SC scans Shah Bano law

28, Oct 2015

R. Balaji
New Delhi, Oct. 27: The Supreme Court has ruled that the controversial law enacted by the Rajiv Gandhi government to annul the Shah Bano judgment should be visited by a constitution bench and Muslim women cannot be discriminated against in terms of polygamy and alimony.
The Muslim Women (Protection of Rights on Divorce) Act of 1986 restricts the period for payment of maintenance to iddat, a window ranging from three months to four months and 10 days during which a Muslim woman is not supposed to remarry after divorce or the death of her husband. Wakf boards are expected to help the women after iddat.
The 1986 law, criticised at that time as an appeasement measure, effectively overturned the landmark Supreme Court judgment that held that Section 125 of the Code of Criminal Procedure applies to everyone regardless of caste, creed or religion. Section 125 provides for maintenance to a divorced woman unable to maintain herself throughout her lifetime unless she remarries.
Section 125 makes maintenance mandatory until a divorced woman who is unable to maintain herself remarries, subject to a few conditions.

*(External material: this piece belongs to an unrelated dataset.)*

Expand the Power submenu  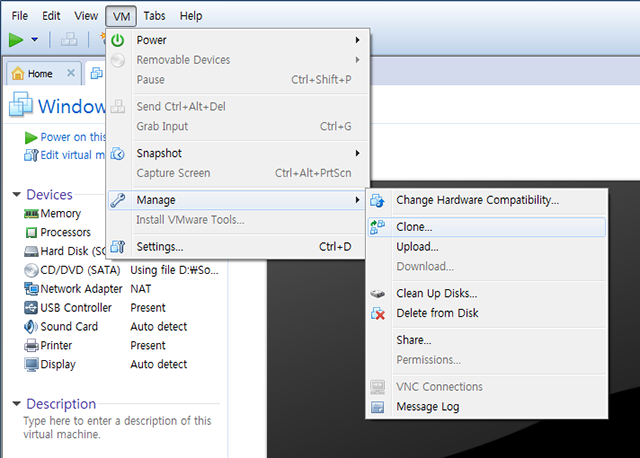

Now, a bench of Justices A.R. Dave and A.K. Goel has urged the Chief Justice of India to constitute an “appropriate bench” to deal with the two issues: polygamy and maintenance.
The order was passed on October 16 but does not appear to have drawn much attention since then. The bench had converted into a PIL certain arguments on gender discrimination raised by a lawyer in a property dispute between two Hindu families of Karnataka.